### THE REQUEST
Write out the lines of the listing below exactly, starting from the line that contains "Image resolution: width=1400, height=1190." and continuing through the end of the listing, with both of those lines included. Leave the pictures out of your answer.

Data on locating visible targets
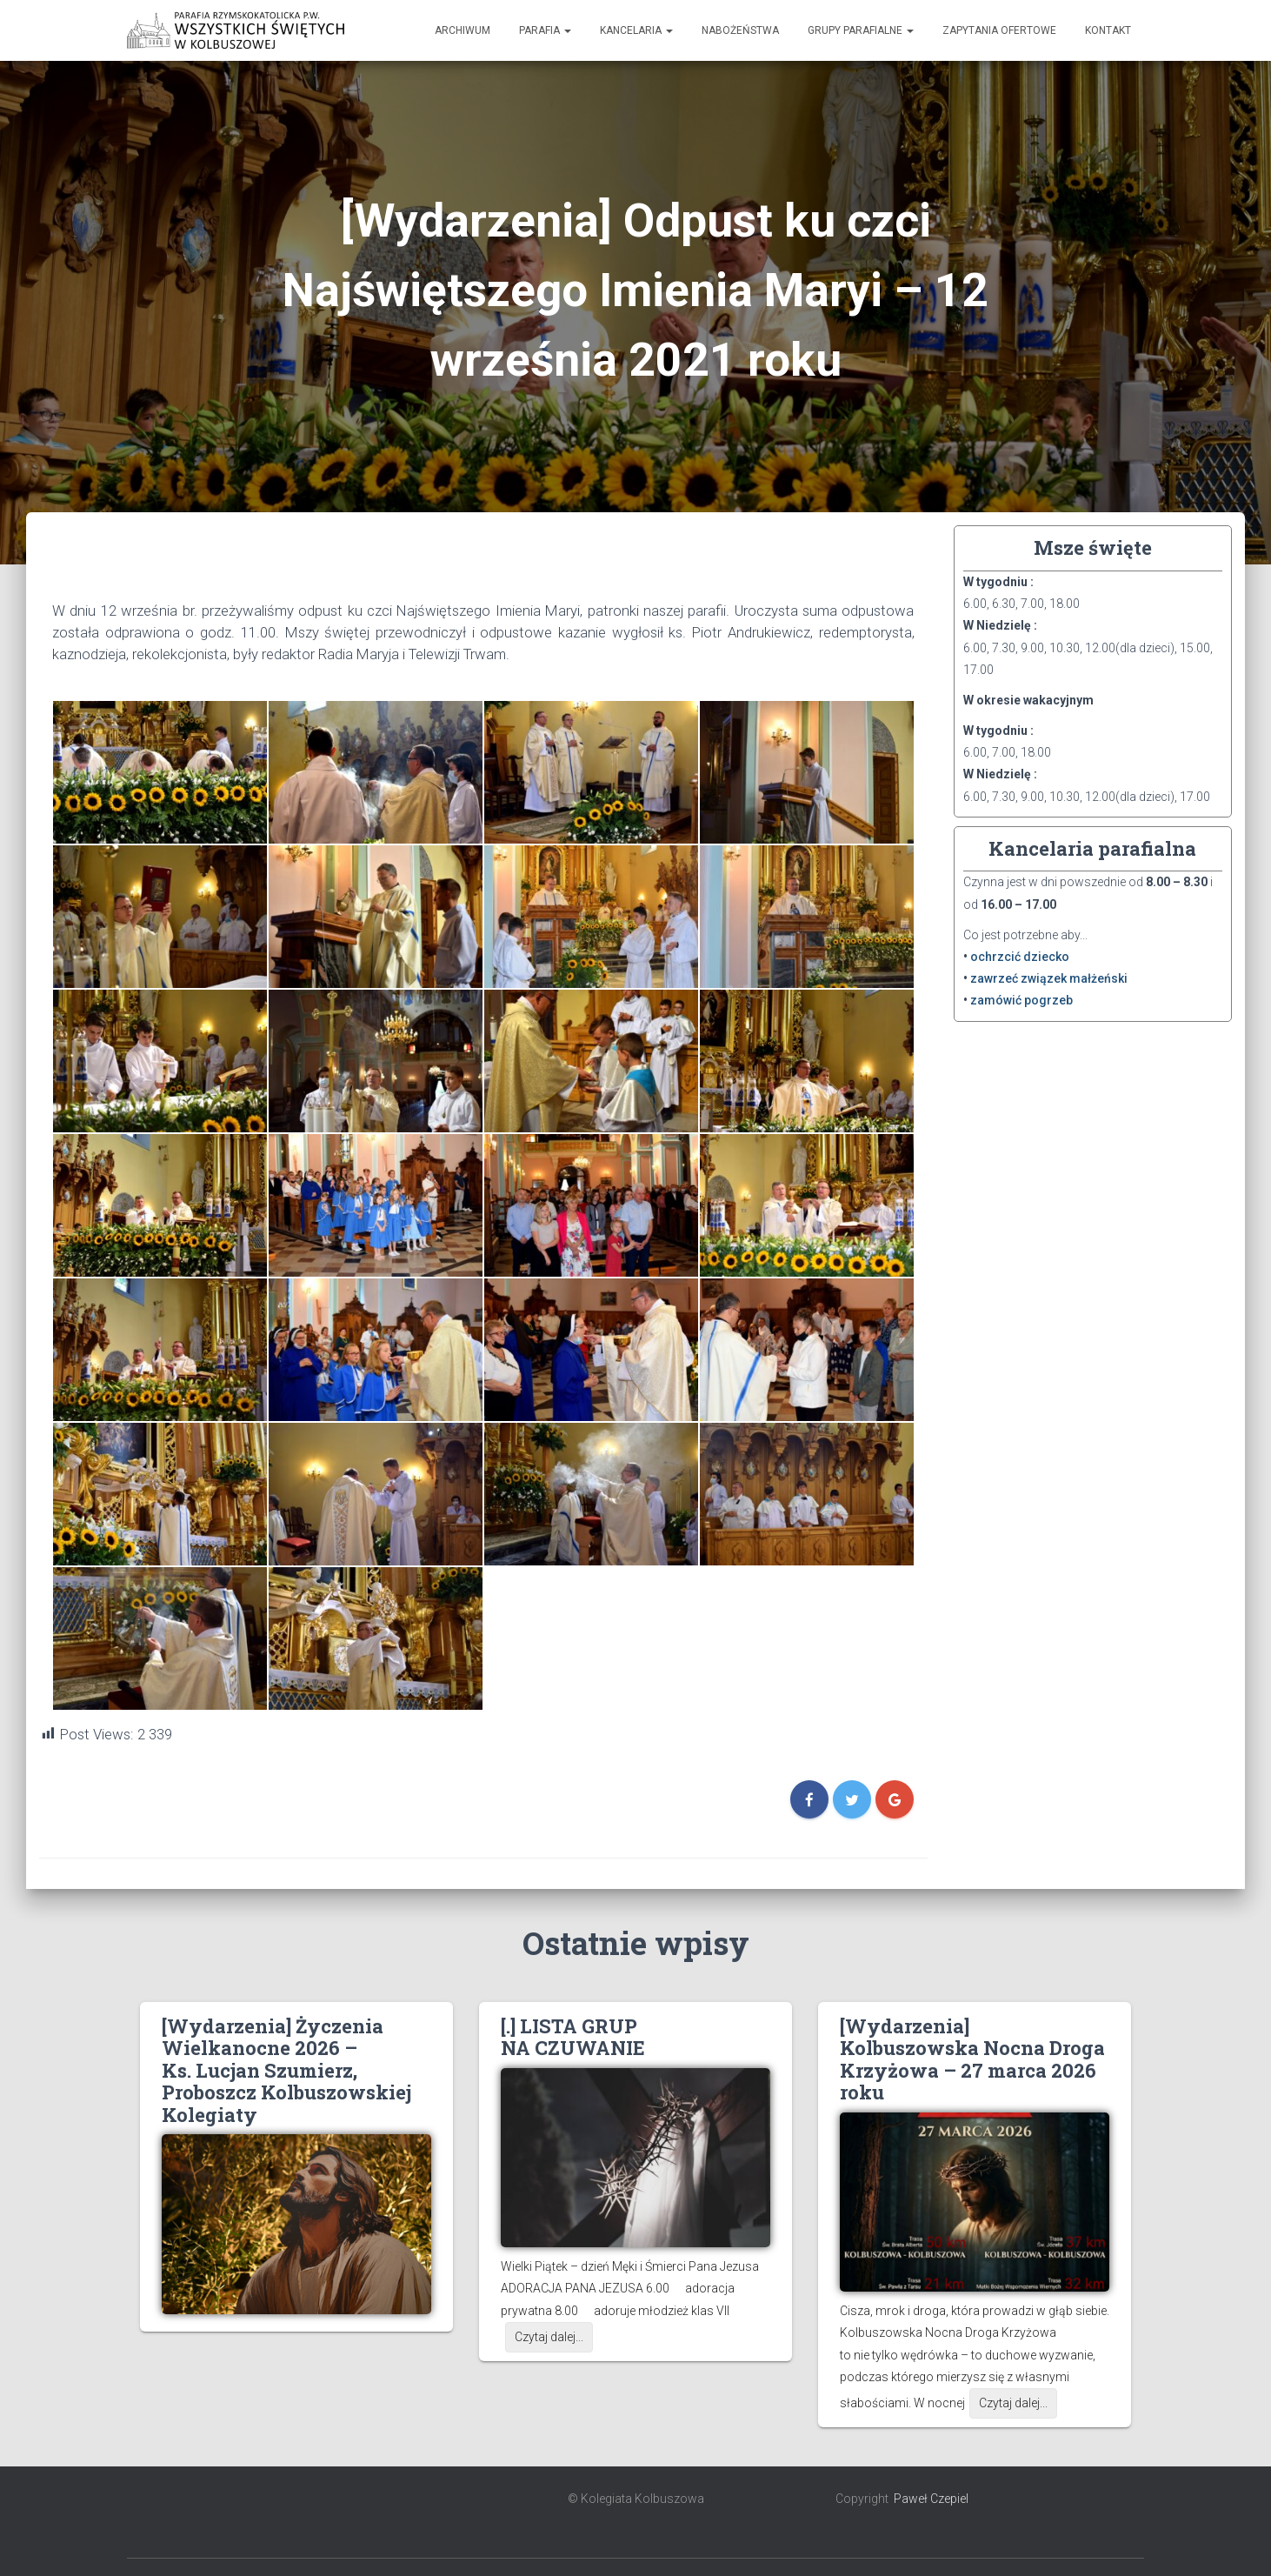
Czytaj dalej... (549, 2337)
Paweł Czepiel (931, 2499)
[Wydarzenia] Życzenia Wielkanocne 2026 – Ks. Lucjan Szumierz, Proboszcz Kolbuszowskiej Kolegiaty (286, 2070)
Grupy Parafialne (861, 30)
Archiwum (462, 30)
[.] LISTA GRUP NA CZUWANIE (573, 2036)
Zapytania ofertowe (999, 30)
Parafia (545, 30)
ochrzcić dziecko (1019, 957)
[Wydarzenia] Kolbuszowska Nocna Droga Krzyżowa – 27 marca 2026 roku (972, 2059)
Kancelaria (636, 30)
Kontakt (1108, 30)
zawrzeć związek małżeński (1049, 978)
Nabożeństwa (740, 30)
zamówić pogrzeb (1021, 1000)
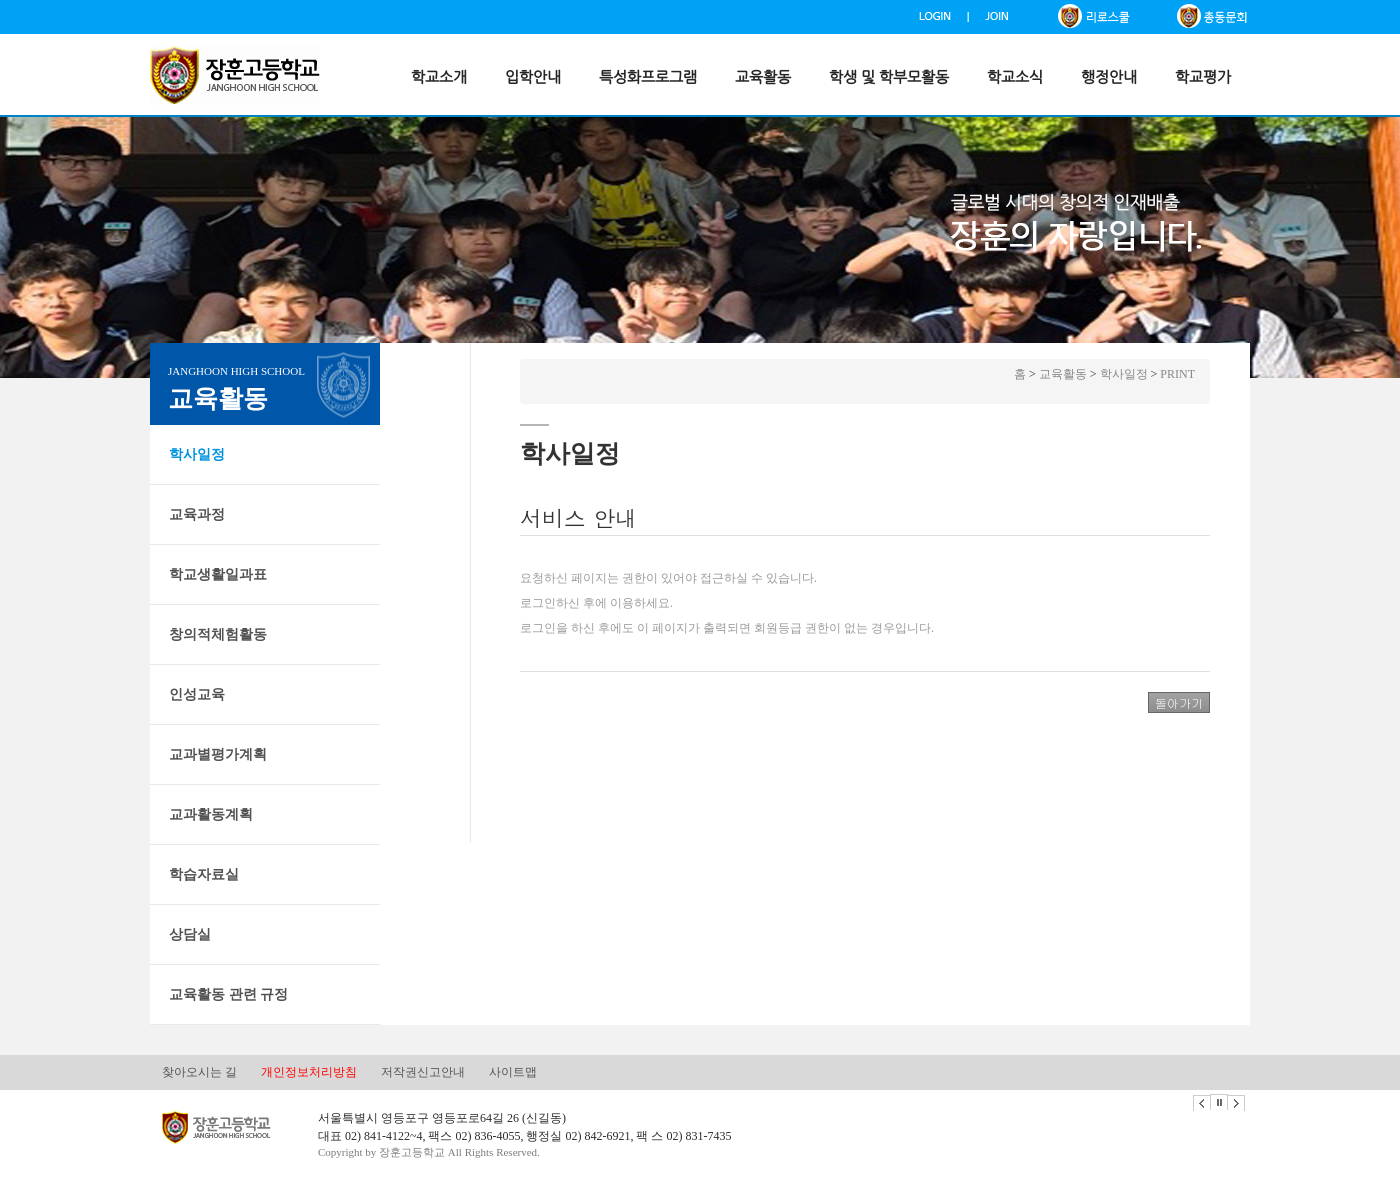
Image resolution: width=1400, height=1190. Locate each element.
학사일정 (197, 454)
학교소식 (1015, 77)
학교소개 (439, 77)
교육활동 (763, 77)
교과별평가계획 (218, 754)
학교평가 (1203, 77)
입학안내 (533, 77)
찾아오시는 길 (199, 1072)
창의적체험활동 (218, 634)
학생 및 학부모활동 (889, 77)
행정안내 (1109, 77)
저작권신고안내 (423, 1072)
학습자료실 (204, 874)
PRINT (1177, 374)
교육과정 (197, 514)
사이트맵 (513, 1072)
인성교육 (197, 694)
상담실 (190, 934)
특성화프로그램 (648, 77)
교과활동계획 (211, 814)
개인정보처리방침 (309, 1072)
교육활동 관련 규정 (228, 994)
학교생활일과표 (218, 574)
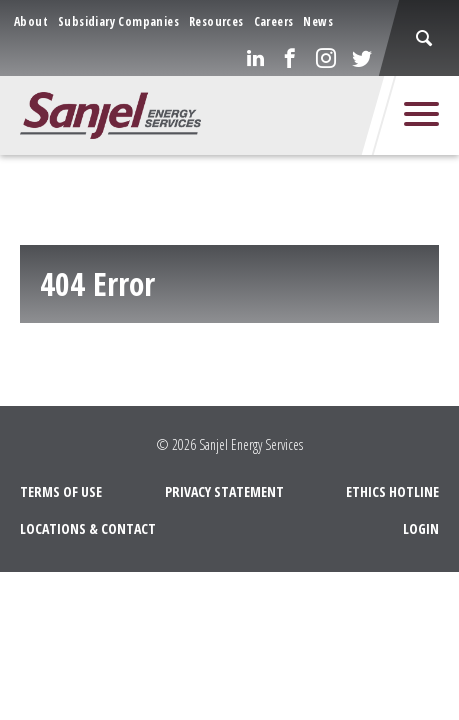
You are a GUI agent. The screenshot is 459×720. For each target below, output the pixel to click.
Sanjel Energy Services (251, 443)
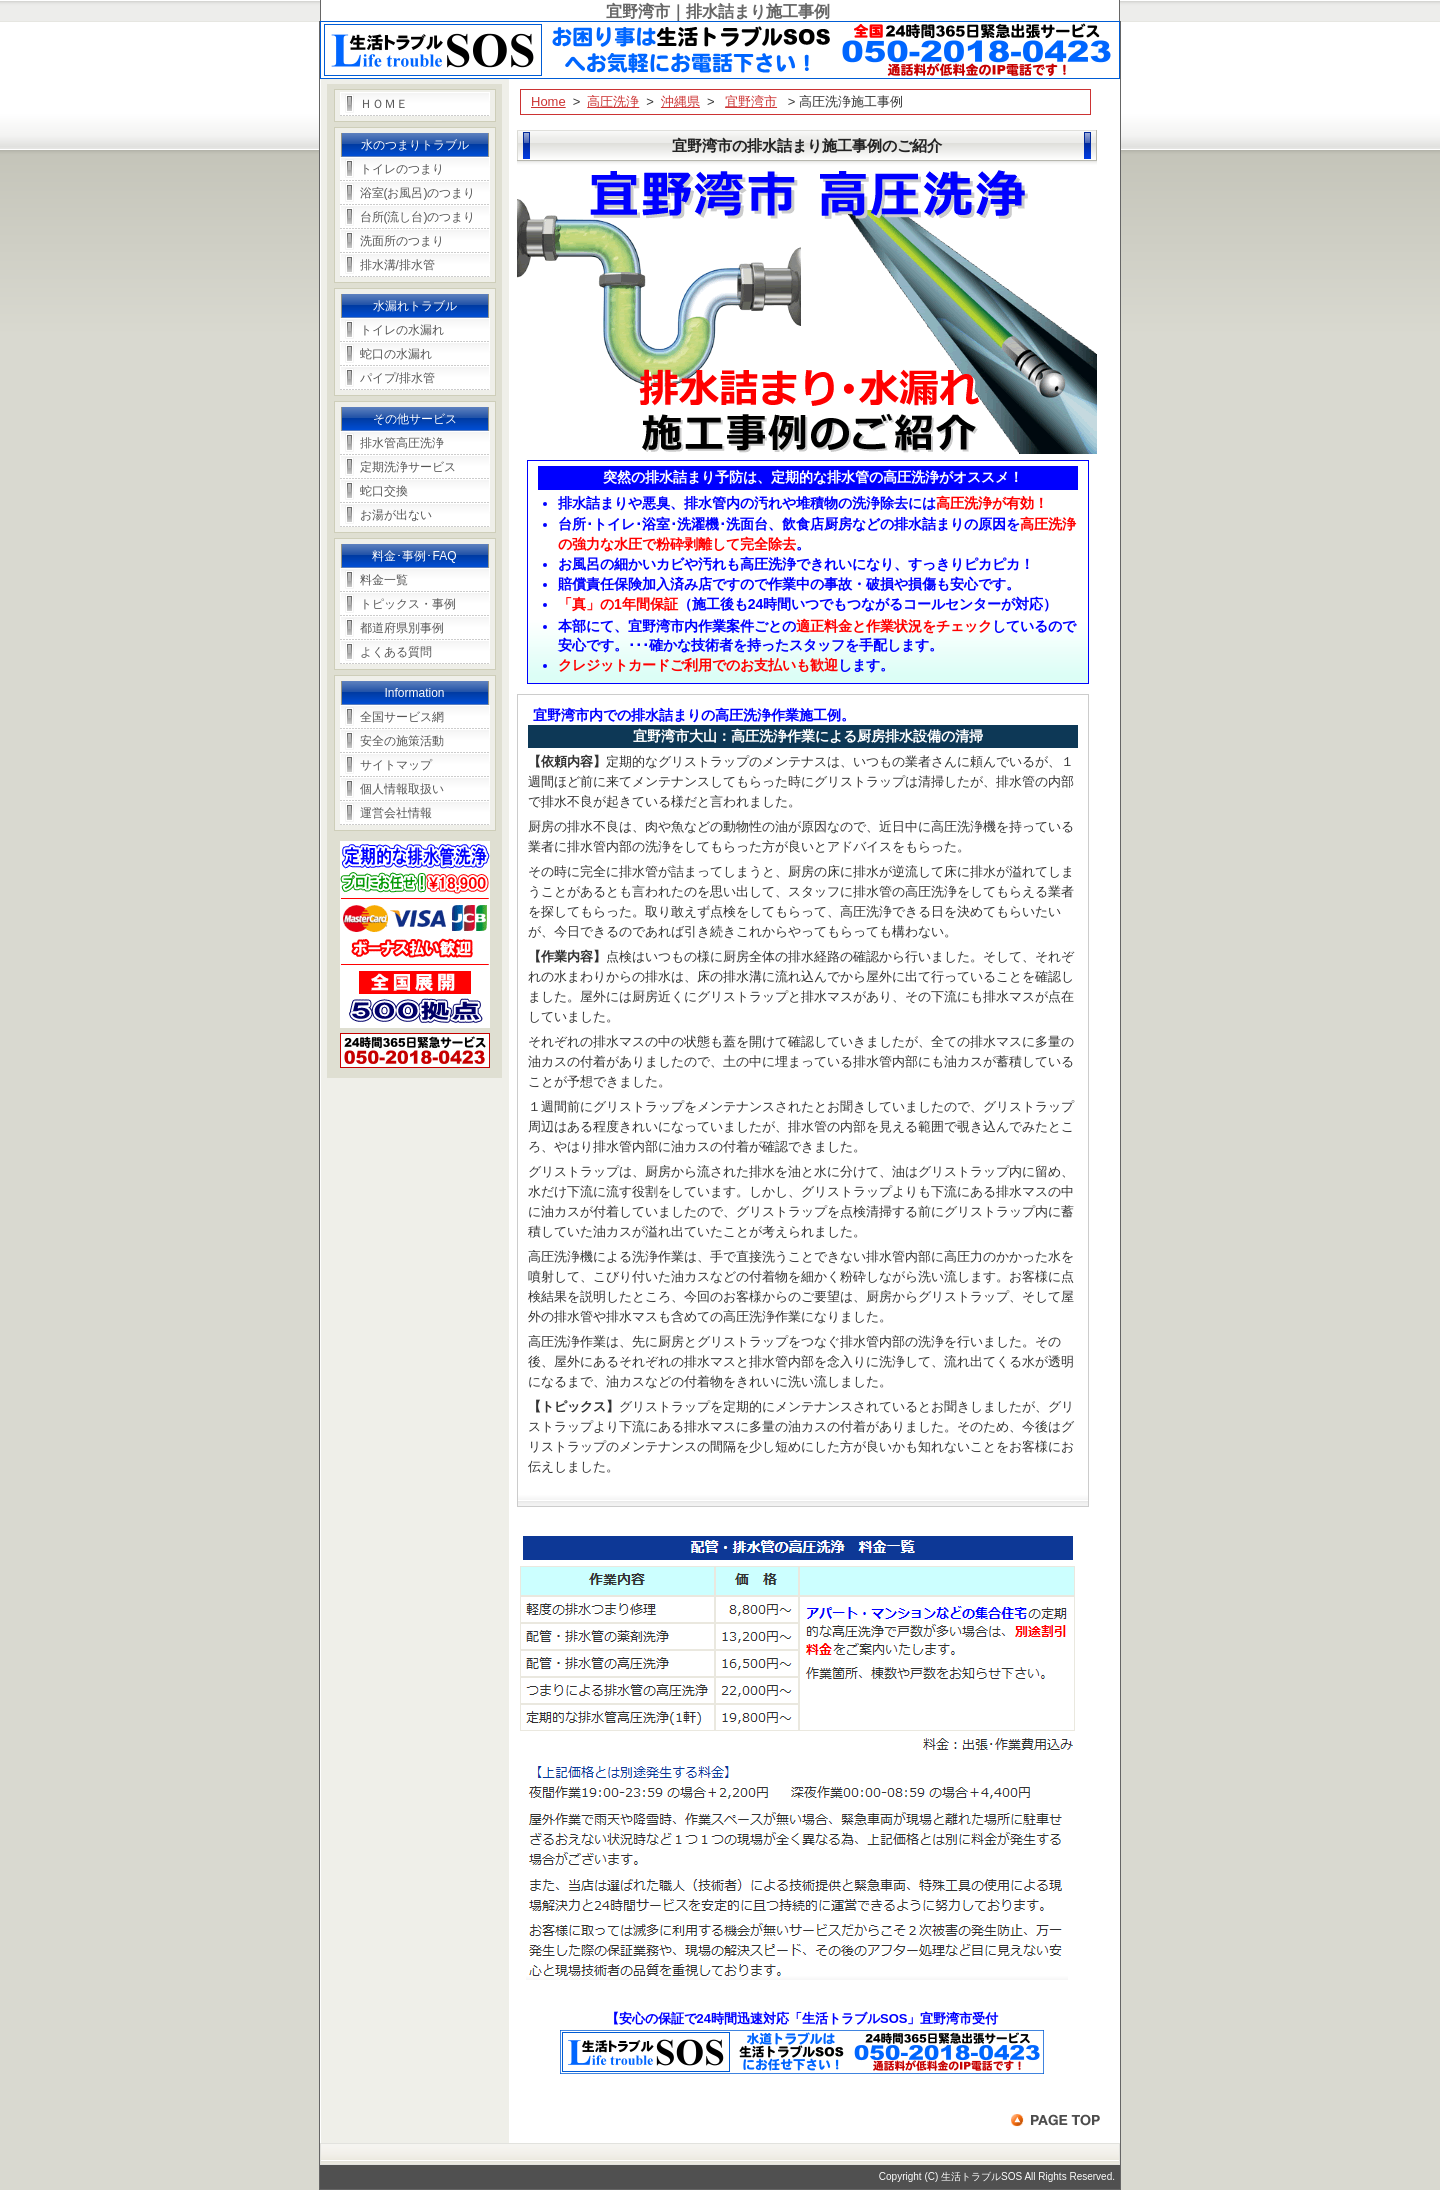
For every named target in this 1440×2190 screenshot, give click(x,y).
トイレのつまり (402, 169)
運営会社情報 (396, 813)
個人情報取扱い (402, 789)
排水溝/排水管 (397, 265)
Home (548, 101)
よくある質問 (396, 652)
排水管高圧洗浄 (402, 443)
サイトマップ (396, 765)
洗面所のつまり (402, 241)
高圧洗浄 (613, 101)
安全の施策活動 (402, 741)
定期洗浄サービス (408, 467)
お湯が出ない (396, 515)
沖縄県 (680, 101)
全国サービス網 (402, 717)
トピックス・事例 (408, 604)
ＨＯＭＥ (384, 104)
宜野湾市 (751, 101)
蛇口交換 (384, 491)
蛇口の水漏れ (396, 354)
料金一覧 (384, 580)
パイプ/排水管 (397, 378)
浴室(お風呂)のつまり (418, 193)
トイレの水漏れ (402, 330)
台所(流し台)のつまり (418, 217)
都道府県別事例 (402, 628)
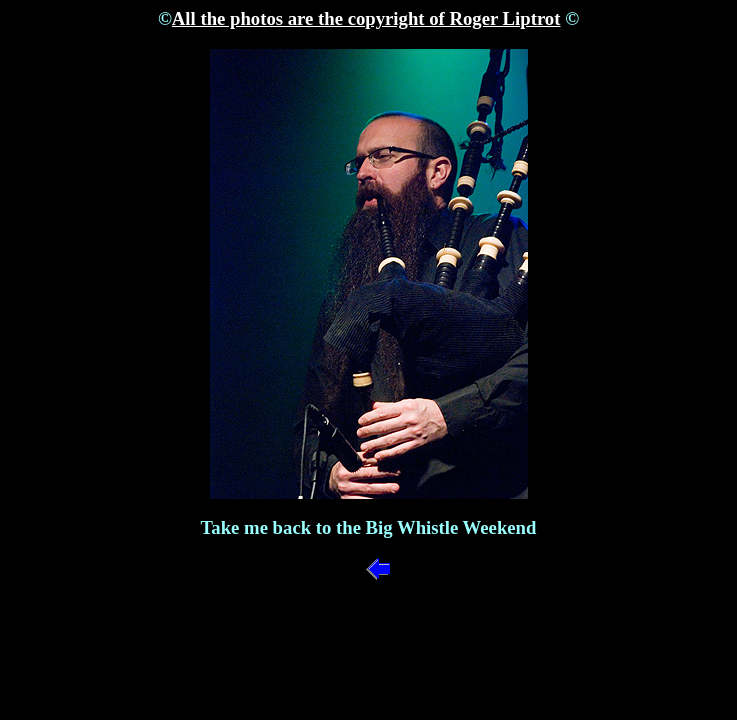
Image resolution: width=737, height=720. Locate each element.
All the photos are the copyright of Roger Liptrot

### RESULT OF THIS TASK
Image resolution: width=1400, height=1190. Locate each element.
학사일정 (197, 454)
학교소식 (1015, 77)
학교소개 (439, 77)
교육활동 (763, 77)
교과별평가계획 (218, 754)
학교평가 (1203, 77)
입학안내 (533, 77)
찾아오시는 길 (199, 1072)
창의적체험활동 (218, 634)
학생 및 학부모활동 (889, 77)
행정안내 (1109, 77)
저작권신고안내 (423, 1072)
학습자료실 (204, 874)
PRINT (1177, 374)
교육과정 (197, 514)
사이트맵 (513, 1072)
인성교육 (197, 694)
상담실 (190, 934)
특성화프로그램 (648, 77)
교과활동계획 (211, 814)
개인정보처리방침 (309, 1072)
교육활동 관련 규정 (228, 994)
학교생활일과표 (218, 574)
You are a GUI agent. The screenshot is 459×720. For each target below, output the pixel to click.
Sanjel Energy Services (251, 443)
For every named target in this 1440×2190 screenshot, give click(x,y).
トイレのつまり (402, 169)
運営会社情報 (396, 813)
個人情報取扱い (402, 789)
排水溝/排水管 (397, 265)
Home (548, 101)
よくある質問 (396, 652)
排水管高圧洗浄 (402, 443)
サイトマップ (396, 765)
洗面所のつまり (402, 241)
高圧洗浄 (613, 101)
安全の施策活動 (402, 741)
定期洗浄サービス (408, 467)
お湯が出ない (396, 515)
沖縄県 (680, 101)
全国サービス網 (402, 717)
トピックス・事例 (408, 604)
ＨＯＭＥ (384, 104)
宜野湾市 (751, 101)
蛇口交換 (384, 491)
蛇口の水漏れ (396, 354)
料金一覧 (384, 580)
パイプ/排水管 (397, 378)
浴室(お風呂)のつまり (418, 193)
トイレの水漏れ (402, 330)
台所(流し台)のつまり (418, 217)
都道府県別事例 (402, 628)
Image resolution: width=737, height=720. Locate each element.
All the photos are the copyright of Roger Liptrot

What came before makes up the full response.